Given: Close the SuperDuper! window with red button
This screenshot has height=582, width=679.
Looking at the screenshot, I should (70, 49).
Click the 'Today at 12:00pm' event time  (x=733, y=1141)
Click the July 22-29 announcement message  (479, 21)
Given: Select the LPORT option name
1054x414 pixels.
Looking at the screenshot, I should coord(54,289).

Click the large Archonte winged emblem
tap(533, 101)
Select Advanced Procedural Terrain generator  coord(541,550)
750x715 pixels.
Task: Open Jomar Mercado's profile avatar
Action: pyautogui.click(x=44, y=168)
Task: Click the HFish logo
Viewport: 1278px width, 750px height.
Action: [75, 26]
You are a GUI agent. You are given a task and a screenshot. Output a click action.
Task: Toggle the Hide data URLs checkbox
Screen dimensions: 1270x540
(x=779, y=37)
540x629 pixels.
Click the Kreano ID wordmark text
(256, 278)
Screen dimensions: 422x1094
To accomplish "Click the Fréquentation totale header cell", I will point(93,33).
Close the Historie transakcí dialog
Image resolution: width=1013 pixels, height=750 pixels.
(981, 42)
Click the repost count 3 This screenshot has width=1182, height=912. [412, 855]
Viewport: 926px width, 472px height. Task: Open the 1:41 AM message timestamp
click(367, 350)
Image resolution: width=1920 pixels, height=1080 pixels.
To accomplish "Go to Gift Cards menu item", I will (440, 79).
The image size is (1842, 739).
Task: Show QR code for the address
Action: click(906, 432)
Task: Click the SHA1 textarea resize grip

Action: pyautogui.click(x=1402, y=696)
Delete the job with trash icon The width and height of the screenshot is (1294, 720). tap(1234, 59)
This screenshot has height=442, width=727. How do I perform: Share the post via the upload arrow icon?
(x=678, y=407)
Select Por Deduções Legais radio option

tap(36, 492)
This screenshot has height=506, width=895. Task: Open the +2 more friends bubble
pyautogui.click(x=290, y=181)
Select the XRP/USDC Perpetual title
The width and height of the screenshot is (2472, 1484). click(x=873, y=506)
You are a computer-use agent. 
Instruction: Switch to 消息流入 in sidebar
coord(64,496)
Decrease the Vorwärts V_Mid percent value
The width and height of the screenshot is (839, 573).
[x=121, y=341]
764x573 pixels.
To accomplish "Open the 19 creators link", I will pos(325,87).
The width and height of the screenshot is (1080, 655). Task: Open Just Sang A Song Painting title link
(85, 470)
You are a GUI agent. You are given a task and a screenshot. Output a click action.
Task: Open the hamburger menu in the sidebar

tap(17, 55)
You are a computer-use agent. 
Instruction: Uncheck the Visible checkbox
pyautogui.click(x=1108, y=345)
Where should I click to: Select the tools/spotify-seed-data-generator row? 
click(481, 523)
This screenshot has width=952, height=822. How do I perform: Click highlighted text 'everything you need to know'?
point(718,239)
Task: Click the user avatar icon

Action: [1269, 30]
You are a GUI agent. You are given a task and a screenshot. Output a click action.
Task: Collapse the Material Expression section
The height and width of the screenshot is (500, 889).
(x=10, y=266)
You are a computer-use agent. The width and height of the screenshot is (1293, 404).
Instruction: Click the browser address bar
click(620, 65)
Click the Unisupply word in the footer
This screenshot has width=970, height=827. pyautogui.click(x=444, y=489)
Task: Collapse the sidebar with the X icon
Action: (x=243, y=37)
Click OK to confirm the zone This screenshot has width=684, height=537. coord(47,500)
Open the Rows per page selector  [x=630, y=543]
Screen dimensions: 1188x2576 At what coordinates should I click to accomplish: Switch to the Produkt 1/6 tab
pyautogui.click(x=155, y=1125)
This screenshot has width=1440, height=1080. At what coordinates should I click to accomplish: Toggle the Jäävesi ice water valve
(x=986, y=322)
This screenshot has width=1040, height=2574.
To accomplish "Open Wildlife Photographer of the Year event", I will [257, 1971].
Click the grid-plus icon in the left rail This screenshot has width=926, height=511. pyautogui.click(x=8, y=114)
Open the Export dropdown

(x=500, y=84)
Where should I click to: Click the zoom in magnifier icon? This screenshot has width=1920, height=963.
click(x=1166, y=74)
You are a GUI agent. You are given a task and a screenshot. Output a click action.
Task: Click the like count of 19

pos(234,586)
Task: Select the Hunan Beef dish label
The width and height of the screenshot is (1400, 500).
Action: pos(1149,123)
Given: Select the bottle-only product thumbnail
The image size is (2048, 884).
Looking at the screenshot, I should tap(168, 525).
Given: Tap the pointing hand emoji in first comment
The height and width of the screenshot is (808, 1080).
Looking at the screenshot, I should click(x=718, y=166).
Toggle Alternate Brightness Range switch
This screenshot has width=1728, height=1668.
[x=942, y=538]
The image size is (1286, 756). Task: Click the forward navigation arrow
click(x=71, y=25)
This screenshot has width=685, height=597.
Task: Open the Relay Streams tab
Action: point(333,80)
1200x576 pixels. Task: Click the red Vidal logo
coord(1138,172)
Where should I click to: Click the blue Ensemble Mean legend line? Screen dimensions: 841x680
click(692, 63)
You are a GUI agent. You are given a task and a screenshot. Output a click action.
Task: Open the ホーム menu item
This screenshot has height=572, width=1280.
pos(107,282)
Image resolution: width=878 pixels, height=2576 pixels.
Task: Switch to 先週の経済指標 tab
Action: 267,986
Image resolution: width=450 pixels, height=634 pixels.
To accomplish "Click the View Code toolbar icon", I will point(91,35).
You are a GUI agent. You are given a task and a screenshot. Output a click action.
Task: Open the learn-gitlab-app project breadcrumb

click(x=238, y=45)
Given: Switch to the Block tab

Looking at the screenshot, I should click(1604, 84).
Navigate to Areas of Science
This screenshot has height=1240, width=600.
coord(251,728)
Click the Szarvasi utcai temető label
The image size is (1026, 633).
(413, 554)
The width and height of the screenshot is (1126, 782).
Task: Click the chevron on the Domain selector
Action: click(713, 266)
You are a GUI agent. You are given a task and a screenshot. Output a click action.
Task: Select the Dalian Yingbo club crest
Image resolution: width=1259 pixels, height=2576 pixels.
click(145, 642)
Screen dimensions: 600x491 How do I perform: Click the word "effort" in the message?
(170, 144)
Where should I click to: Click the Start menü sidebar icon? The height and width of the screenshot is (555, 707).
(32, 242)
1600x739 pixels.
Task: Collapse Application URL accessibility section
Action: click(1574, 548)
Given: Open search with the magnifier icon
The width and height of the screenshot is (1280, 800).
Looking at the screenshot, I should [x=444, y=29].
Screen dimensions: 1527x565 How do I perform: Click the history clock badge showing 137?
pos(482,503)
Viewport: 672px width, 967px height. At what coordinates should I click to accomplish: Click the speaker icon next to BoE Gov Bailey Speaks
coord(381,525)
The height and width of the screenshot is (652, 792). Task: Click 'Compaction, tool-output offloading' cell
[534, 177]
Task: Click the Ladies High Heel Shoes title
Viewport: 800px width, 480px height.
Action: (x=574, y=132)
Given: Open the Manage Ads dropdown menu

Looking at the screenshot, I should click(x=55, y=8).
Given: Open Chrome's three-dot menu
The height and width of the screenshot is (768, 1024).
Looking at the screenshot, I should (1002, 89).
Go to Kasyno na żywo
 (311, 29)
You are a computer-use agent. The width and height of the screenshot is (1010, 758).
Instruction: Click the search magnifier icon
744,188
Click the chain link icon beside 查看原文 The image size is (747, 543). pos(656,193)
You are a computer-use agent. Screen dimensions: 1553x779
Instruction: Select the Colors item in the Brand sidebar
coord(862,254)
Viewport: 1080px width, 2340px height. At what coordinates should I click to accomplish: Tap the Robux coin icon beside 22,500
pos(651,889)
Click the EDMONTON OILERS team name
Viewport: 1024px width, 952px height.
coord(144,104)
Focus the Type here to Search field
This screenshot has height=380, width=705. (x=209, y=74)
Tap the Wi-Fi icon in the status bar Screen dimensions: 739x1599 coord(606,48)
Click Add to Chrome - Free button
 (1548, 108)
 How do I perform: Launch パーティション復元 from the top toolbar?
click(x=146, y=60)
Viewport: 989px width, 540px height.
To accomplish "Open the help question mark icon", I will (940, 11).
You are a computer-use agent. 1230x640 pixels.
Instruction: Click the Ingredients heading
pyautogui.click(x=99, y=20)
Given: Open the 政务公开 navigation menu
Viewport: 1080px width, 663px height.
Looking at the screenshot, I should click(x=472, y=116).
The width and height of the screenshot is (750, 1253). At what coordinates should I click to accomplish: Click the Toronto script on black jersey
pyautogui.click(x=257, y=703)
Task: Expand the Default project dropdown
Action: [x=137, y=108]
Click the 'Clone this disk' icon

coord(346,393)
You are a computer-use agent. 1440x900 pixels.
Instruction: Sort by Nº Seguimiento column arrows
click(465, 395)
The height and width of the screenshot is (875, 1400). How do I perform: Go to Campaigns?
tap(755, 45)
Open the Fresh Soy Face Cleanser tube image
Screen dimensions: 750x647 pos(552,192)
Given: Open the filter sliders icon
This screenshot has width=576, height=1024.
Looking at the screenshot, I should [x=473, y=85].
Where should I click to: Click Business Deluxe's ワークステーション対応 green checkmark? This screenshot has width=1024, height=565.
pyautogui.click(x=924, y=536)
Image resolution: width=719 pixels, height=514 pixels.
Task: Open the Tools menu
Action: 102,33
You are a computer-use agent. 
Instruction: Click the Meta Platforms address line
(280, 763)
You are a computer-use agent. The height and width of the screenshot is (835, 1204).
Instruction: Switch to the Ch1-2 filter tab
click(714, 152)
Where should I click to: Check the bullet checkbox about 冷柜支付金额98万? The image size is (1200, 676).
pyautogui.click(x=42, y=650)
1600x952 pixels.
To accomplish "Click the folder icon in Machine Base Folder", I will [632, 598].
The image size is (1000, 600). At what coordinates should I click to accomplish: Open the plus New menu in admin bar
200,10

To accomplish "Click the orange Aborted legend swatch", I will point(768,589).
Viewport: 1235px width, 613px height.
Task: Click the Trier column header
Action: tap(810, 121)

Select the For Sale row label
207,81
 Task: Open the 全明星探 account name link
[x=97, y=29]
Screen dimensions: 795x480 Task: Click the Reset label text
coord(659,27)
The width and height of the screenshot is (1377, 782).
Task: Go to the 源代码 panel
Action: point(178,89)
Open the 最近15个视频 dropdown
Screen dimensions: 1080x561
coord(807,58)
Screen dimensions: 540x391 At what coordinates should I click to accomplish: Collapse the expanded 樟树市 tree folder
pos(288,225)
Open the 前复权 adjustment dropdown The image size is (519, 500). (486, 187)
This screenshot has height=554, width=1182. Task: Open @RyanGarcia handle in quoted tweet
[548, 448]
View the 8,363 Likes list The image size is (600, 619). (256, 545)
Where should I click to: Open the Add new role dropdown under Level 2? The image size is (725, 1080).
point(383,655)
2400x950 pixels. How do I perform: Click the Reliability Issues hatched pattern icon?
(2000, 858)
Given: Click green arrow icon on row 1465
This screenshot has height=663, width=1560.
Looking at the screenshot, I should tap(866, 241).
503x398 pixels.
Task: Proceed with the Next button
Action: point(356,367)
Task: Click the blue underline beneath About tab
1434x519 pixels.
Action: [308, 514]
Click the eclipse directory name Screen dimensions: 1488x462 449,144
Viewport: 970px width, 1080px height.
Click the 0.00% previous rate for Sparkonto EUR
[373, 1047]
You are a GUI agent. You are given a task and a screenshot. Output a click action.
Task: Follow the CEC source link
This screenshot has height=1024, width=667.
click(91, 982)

WORK REQUEST :: Extract every line above that contains the word "Close".

THE COMPLETED TASK ::
Given: Close the SuperDuper! window with red button
Close the Historie transakcí dialog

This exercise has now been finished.